## Required work:
Only the lines from the first line of the material below to the line containing "Image resolution: width=1024", inclusive, should be copied, each exactly as written.

[Supplied entries — start]

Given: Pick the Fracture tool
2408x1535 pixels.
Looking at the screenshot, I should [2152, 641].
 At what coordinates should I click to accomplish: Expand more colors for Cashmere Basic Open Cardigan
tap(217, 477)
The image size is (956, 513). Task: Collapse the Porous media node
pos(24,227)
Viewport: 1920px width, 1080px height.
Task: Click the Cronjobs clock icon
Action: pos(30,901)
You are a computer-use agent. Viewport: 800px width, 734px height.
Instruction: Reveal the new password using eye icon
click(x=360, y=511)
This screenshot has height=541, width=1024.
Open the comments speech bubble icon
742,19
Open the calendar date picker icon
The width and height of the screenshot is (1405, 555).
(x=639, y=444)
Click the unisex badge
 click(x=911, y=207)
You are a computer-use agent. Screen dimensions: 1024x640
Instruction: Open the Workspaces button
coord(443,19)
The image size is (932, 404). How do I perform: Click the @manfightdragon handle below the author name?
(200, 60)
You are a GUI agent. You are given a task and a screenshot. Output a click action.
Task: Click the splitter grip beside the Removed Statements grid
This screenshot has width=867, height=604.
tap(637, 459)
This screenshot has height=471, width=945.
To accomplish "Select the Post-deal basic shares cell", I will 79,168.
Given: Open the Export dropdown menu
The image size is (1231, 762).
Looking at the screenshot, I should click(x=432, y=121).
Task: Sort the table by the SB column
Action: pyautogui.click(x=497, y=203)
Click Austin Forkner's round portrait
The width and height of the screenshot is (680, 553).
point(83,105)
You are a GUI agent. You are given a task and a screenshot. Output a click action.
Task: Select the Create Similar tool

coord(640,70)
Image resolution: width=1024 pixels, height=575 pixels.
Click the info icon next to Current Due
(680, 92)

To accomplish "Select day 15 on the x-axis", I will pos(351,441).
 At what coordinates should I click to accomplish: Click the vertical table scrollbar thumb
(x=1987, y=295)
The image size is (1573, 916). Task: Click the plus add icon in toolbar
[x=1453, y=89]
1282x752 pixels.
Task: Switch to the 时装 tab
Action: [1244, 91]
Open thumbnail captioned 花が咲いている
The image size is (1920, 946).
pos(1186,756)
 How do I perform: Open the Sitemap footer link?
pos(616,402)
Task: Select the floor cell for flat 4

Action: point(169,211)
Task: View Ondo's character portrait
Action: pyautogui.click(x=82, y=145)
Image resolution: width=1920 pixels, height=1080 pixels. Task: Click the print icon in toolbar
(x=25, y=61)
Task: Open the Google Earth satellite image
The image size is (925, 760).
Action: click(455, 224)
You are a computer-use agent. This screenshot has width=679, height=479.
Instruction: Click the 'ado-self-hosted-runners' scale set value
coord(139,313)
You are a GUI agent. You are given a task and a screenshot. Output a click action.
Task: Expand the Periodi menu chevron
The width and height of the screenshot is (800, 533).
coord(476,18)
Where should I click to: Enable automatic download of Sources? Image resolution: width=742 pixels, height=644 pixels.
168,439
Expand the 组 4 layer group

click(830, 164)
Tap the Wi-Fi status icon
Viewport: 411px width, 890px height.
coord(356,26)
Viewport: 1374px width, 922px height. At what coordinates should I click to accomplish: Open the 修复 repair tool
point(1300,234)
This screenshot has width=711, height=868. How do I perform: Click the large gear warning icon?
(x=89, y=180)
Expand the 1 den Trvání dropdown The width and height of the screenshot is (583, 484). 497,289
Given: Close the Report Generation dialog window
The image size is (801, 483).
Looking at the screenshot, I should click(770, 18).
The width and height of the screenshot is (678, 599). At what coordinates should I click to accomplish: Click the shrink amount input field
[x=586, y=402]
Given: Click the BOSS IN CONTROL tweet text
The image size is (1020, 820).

[Supplied entries — finish]

## Answer box:
Given: Pick the Fracture tool
2408x1535 pixels.
Looking at the screenshot, I should [2152, 641].
 At what coordinates should I click to accomplish: Expand more colors for Cashmere Basic Open Cardigan
tap(217, 477)
The image size is (956, 513). Task: Collapse the Porous media node
pos(24,227)
Viewport: 1920px width, 1080px height.
Task: Click the Cronjobs clock icon
Action: pos(30,901)
You are a computer-use agent. Viewport: 800px width, 734px height.
Instruction: Reveal the new password using eye icon
click(x=360, y=511)
This screenshot has height=541, width=1024.
Open the comments speech bubble icon
742,19
Open the calendar date picker icon
The width and height of the screenshot is (1405, 555).
(x=639, y=444)
Click the unisex badge
 click(x=911, y=207)
You are a computer-use agent. Screen dimensions: 1024x640
Instruction: Open the Workspaces button
coord(443,19)
The image size is (932, 404). How do I perform: Click the @manfightdragon handle below the author name?
(200, 60)
You are a GUI agent. You are given a task and a screenshot. Output a click action.
Task: Click the splitter grip beside the Removed Statements grid
This screenshot has width=867, height=604.
tap(637, 459)
This screenshot has height=471, width=945.
To accomplish "Select the Post-deal basic shares cell", I will 79,168.
Given: Open the Export dropdown menu
The image size is (1231, 762).
Looking at the screenshot, I should click(x=432, y=121).
Task: Sort the table by the SB column
Action: pyautogui.click(x=497, y=203)
Click Austin Forkner's round portrait
The width and height of the screenshot is (680, 553).
point(83,105)
You are a GUI agent. You are given a task and a screenshot. Output a click action.
Task: Select the Create Similar tool

coord(640,70)
Image resolution: width=1024 pixels, height=575 pixels.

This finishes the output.